Humboldt-Universität zu Berlin - Faculty of Humanities and Social Sciences - Department of African Studies

Humboldt-Universität zu Berlin | Faculty of Humanities and Social Sciences | Department of Asian and African Studies | Department of African Studies | Linguistics and Languages | Projects | Mediale Aufbereitung und Vermittlung des nationalen Kulturschatzes aus der ‘Hoffmann-Kolletion de Nord-Sotho-Kulturerbes’ | Mediale Aufbereitung und Vermittlung des nationalen Kulturschatzes aus der ‘Hoffmann-Kolletion de Nord-Sotho-Kulturerbes’ für die Öffentlichkeit und Fachwissenschaft in Deutschland und Südafrika

Mediale Aufbereitung und Vermittlung des nationalen Kulturschatzes aus der ‘Hoffmann-Kolletion de Nord-Sotho-Kulturerbes’ für die Öffentlichkeit und Fachwissenschaft in Deutschland und Südafrika

The top priority of this project is to recognise the Hoffmann Collection as a national treasure and to safeguard it not only for scientific use, but also for the Northern Sotho people themselves. The project further envisages the opening up of this collection for future research, especially for African scholars with the necessary African language competency; the repatriation of this endangered cultural heritage from Germany to South Africa through the use of new technology such as scanning, digitization and electronic media; and the collecting and dissemination of available – as well as newly accumulated research data for future research.

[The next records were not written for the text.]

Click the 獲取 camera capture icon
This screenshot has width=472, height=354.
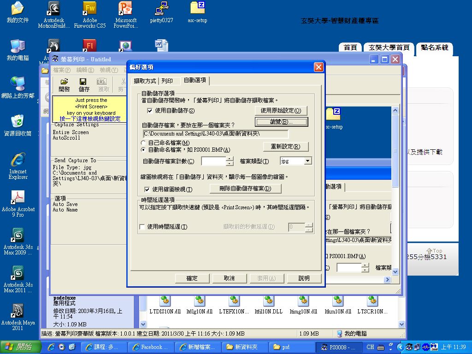click(x=103, y=84)
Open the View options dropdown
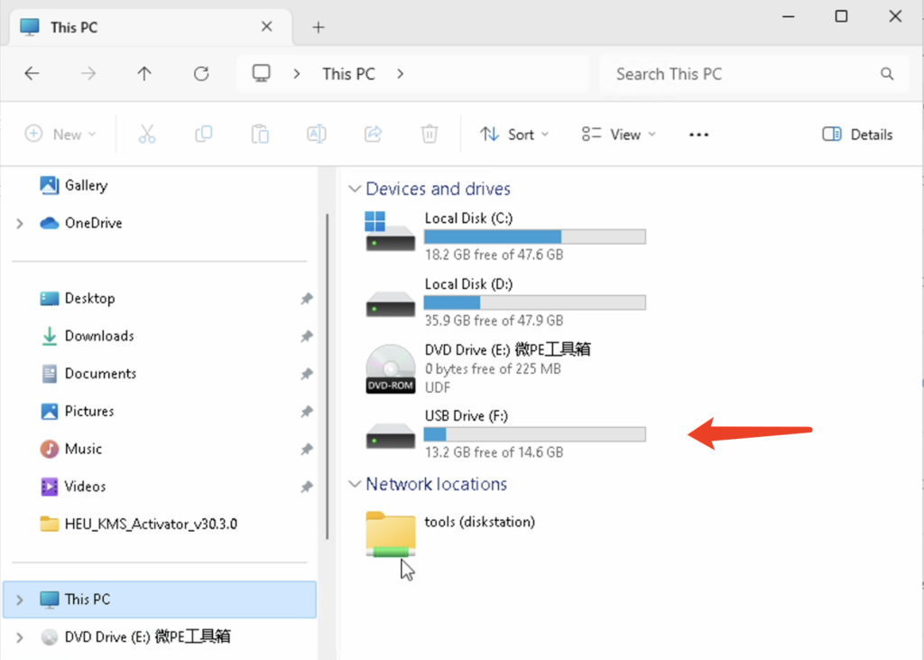The width and height of the screenshot is (924, 660). point(619,135)
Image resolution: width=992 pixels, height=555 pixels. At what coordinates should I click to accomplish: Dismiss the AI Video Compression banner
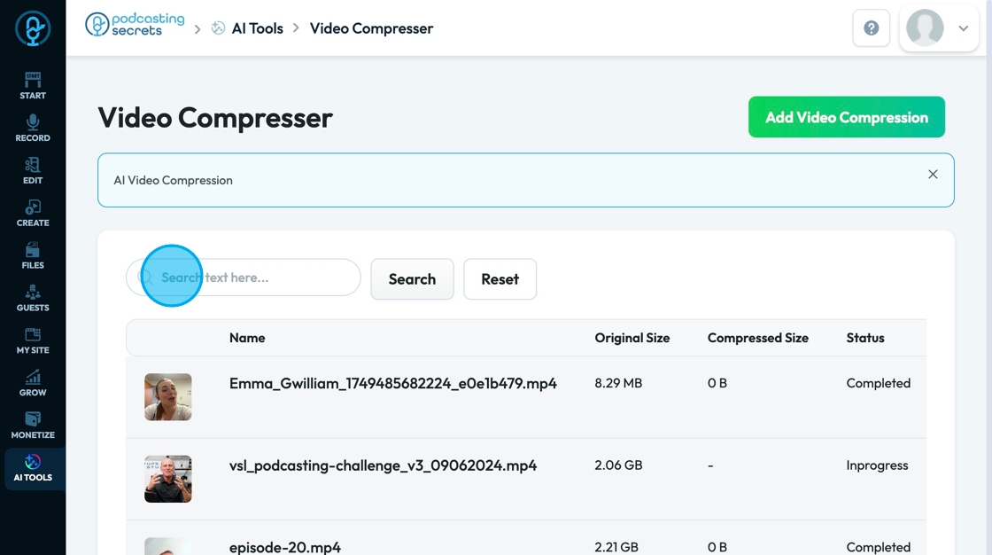933,175
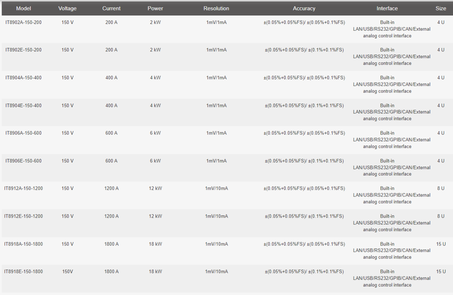Click the Power column header
The width and height of the screenshot is (453, 295).
pyautogui.click(x=155, y=8)
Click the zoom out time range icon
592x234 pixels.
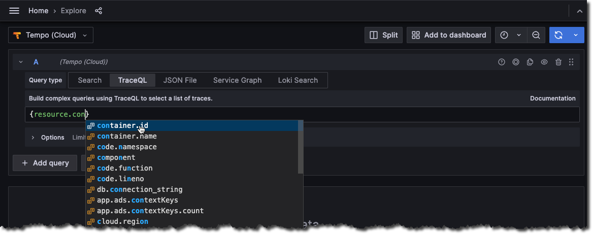coord(536,35)
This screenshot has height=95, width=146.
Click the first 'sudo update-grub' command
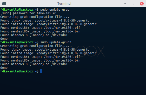55,10
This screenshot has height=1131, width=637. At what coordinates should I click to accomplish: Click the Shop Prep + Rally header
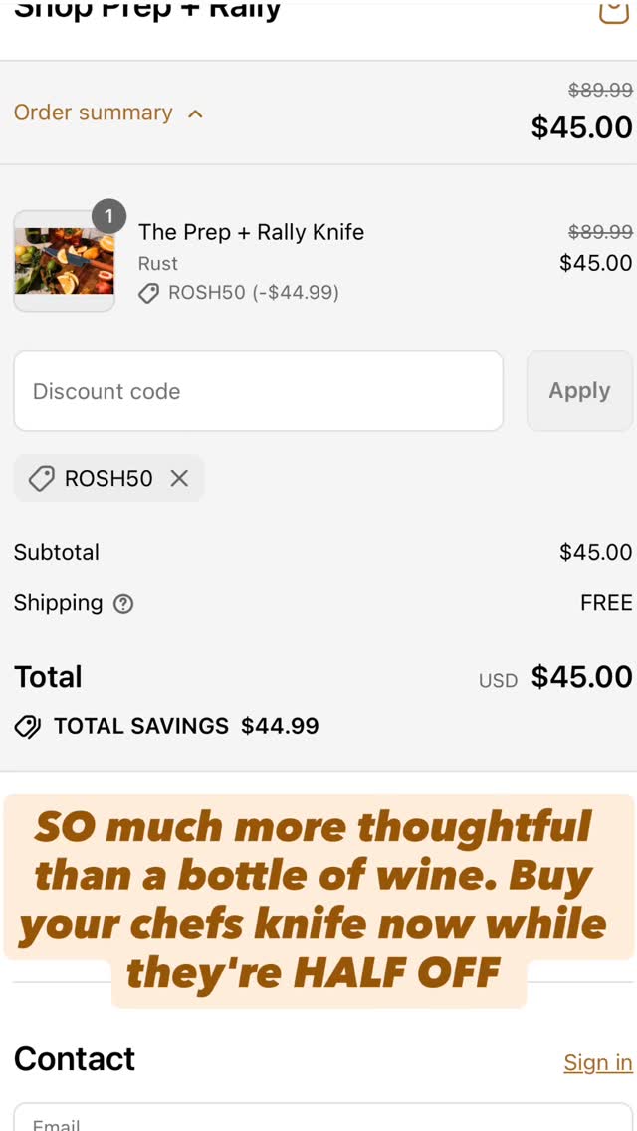pos(147,10)
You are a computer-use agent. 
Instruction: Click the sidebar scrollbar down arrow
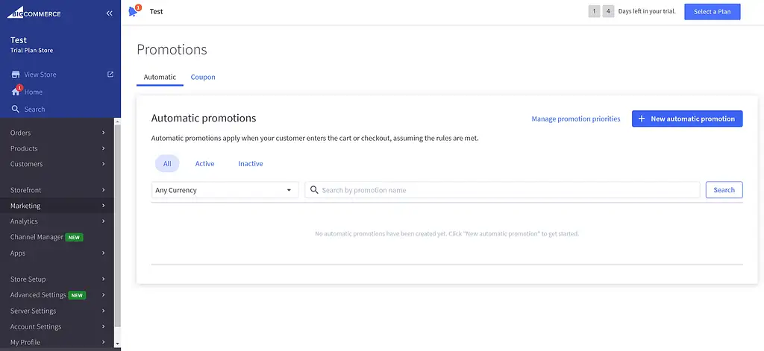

BMBF-project: Deutsch- Südafrikanisches Jahr der Wissenschaft 2012/2013: www.deutsch-suedafrikanisches-wissenschaftsjahr.de

 

BMBF-Förderungsdauer: 1. September 2012 – 30. April 2013

 

Projektleiterin: Dr. Annekie Joubert
e-Mail: jouberan (at) staff.hu-berlin.de

Mitarbeiterin: Katarzyna Biernacka
E-Mail: kati-b (at) o2.pl

Büro: Invalidenstraße 110, Raum: 247/49

 

Hoffmann Collection of Northern-Sotho Cultural Heritage HC-NoSo-CH

Grave concern exists currently amongst African scholars and international organizations (e.g. UNESCO) for the repatriation of material related to traditional Indigenous Knowledge Systems to the countries of their origin.

A combined research team under leadership of Dr. Annekie Joubert from the Seminar for African Studies at the Humboldt-Universität zu Berlin in Germany and researchers from the University of Pretoria (Prof. Lize Kriel and Ms. Klaudia Ringelmann) and the University of South Africa (Prof. Inge Kosch and Prof. Gerrie Grobler) has been working on the “Hoffmann Collection of Northern Sotho Cultural Heritage” (HC-NoSo-CH) for the past two years. Missionary Carl Hoffmann, together with a number of Northern Sotho mission assistants, gathered between the years 1894 and 1943 an unrivalled collection of Northern Sotho cultural heritage.

The top priority of this project is to recognise the Hoffmann Collection as a national treasure and to safeguard it not only for scientific use, but also for the Northern Sotho people themselves.  The project further envisages the opening up of this collection for future research, especially for African scholars with the necessary African language competency; the repatriation of this endangered cultural heritage from Germany to South Africa through the use of new technology such as scanning, digitization and electronic media; and the collecting and dissemination of available – as well as newly accumulated research data for future research.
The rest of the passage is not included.